- _Work instructions_: Starting at the line with "How do I perform: Click", return every line through the final one of the data, word for word. Pictures stay out.

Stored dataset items

Start of Block

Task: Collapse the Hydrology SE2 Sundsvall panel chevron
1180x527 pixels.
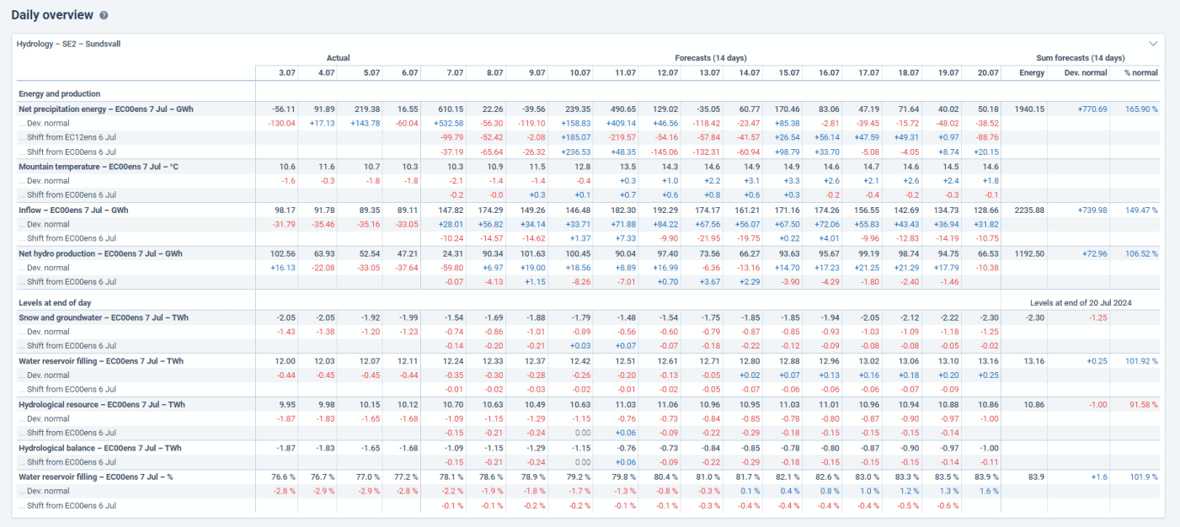Action: [x=1153, y=43]
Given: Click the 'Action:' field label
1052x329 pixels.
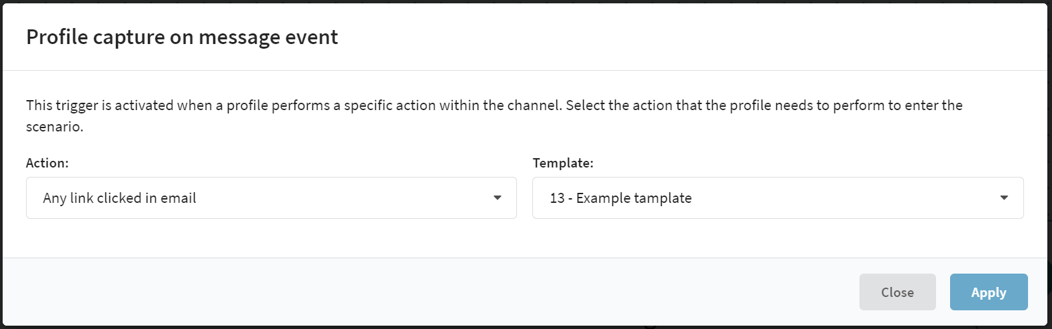Looking at the screenshot, I should pyautogui.click(x=47, y=163).
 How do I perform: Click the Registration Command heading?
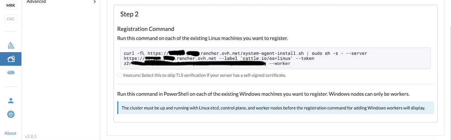click(x=146, y=29)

End of Block

- _Response_:
 How do I perform: Click the Registration Command heading?
click(x=146, y=29)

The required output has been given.